А пока акварель со старым домом была приколота в комнате бабушки кнопками к обоям. Вокруг бабушка развесила старинные открытки и фотографии, которые сохранились у нее в обгорелом сундуке. И среди них — снимок мужчины с виолончелью.

— Ба-а, это кто?

— Анатолий Андреевич Брандуков. Знаменитый виолончелист, друг Чайковского. С ним была знакома моя мама.

— А ты?

— Я не такая уж седая древность! Анатолий Андреевич умер за пять лет до моего рождения.

— А кто же знаменитый выступал недавно с виолончелью по телику?

— Мстислав Ростропович!

— А, правильно!

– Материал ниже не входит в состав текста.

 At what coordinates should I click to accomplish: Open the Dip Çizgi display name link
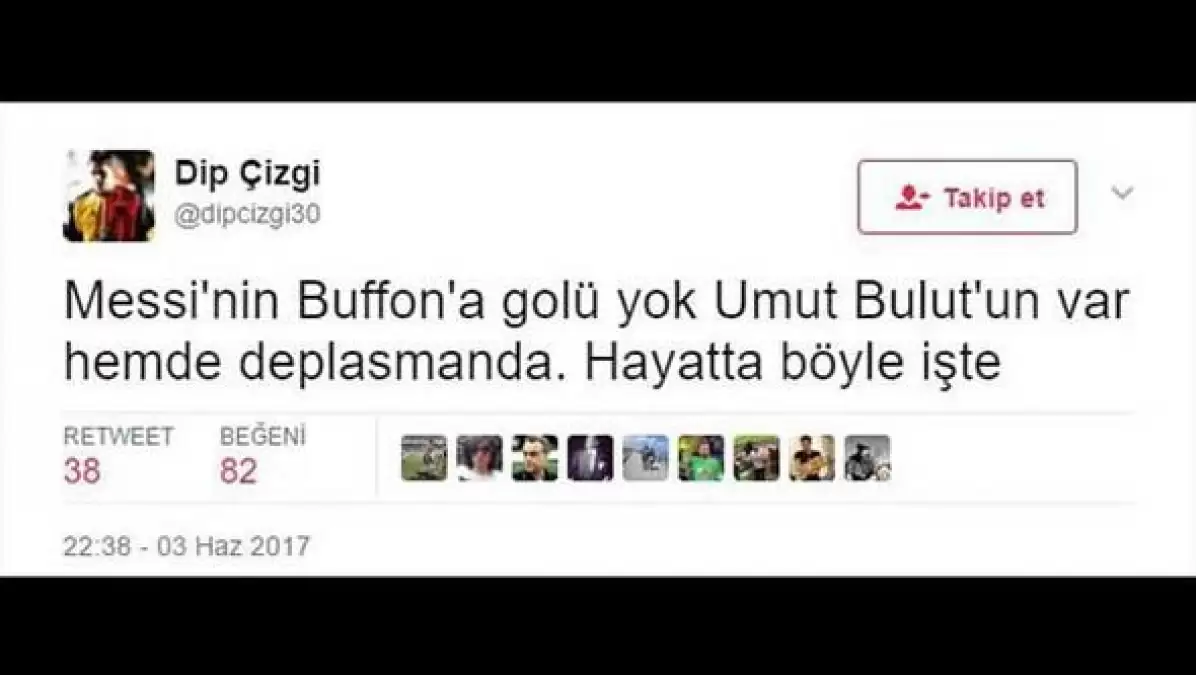point(248,175)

Вспомнил…

— Ничего ты не вспомнил. Ты чудовищный профан в классической музыке!

— Вовсе нет! Я люблю Чайковского «Времена года». И Вагнера, увертюру к «Тангейзеру»! А недавно целый час сидел у экрана, когда «Виртуозы Москвы» играли… — Я не стал уточнять, что больше всякой классики люблю песню про аистенка.

…А тепло еще вернулось. В начале октября. Конечно, это было уже не летнее тепло, но славное. Тихие солнечные дни с желтизной садов и синими высыхающими лужами. Скоро лужи высохли совсем. У заборов доцветала сурепка. А в Настином дворе у сарая вдруг зацвел солнечными звездами большущий, выше меня, куст осота.

По вечерам мы катались на велосипедах. Темнело уже рано. Над крышами вызревала круглая, как великанское яблоко, луна. Желтели окна.

Раньше я жил в старом доме, но он был словно проглочен городским центром — кругом этажи, этажи… А здесь я сам оказался в многоэтажке, зато крутом — старина. Улицы одноэтажные и двухэтажные, с палисадниками. Были здесь не только простые деревянные дома, но и причудливые особняки. Их для дачной жизни построили в давние времена всякие зажиточные люди. Белела отремонтированная церковь. До недавнего времени в ней помещался склад, а теперь опять шли службы. Часто звонили колокола.